# changing bounds from rectangular to polar

• Apr 3rd 2011, 12:37 PM
isuckatcalc
changing bounds from rectangular to polar
i just have a general question about how to change the bounds of integration from rectangular to polar. is it as simple as just substituting in y=rsinx (x will represent theta since i don't know how to make theta) and x=rcosx? or do i need to know what the bounds look like and then remake them based on that?

for instance, if a draw a picture of the rectangular bounds, would i then use that picture to help me figure out what the new polar bounds are?

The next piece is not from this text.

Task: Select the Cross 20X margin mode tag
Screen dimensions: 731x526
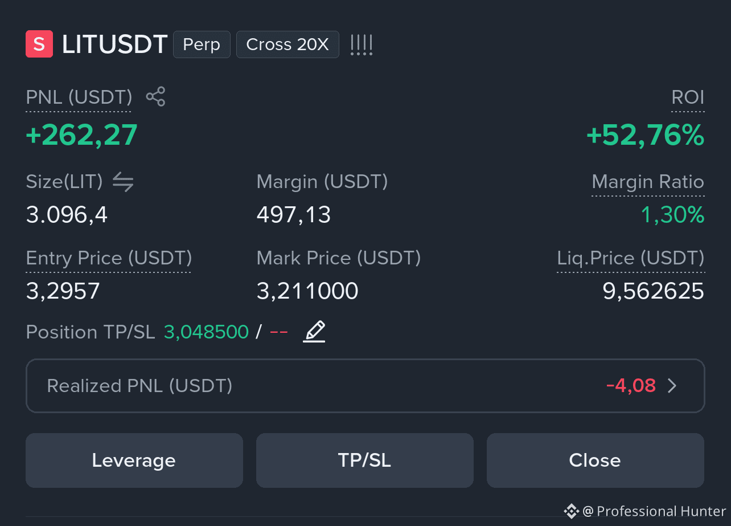Action: tap(288, 44)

so let's say i have an integral bounded by y <x< root(2-y^2)

would i simply plug in the polar formulas for y, or would i draw out those bounds, look at the picture, and figure out what the proper polar coordinates would be? i'm having trouble doing it either way, as i can't figure out what the polar coordinates would be even after drawing out the picture. and i don't know how to figure out the exact angles that theta is bounded by. if you have any advice, i would greatly appreciate it. i can do most of the polar integration except for these instances when i have to change the bounds to polar.
• Apr 3rd 2011, 03:29 PM
ojones
I'm a little unclear about what you're asking. By bounds do you mean region? Are you doing a double integral over some rectangular region and want to convert to polars? If so, the general procedure is to look at the boundary curves for the region and write each one in polars. The limits of integration are determined by the intersection points of the boundary curves.

The example you've given looks incomplete. However, the line $\displaystyle y=x$ with $\displaystyle x>0$ is $\displaystyle \theta =\pi/4$ in polars and the circle $\displaystyle x^2+y^2=2$ is
$\displaystyle r=\sqrt 2$. Limits can't be determined until you specify the rest of the boundary for the region.
• Apr 3rd 2011, 04:10 PM
HallsofIvy
Geometrically, $\displaystyle x= \sqrt{2- x^2}$ is a semi-circle and y= x is a radius of that semi-circle. The line divides the semi-circle into two regions. The requirement that y< x means we are looking at the lower region. The line y= x corresponds to $\displaystyle \theta= \pi/4$ and the negative y-axis to $\displaystyle \theta= -\pi/2$. And, of course, r goes from 0 to $\displaystyle \sqrt{2}$, the radius of the circle.
• Apr 3rd 2011, 04:55 PM
ojones
HallsofIvy,

I don't see where you're getting $\displaystyle \theta =-\pi/2$ from.$\displaystyle y<x$ means the region below the line $\displaystyle y=x$. $\displaystyle x<\sqrt{2-y^2}$ potentially allows for negative $\displaystyle x$ values.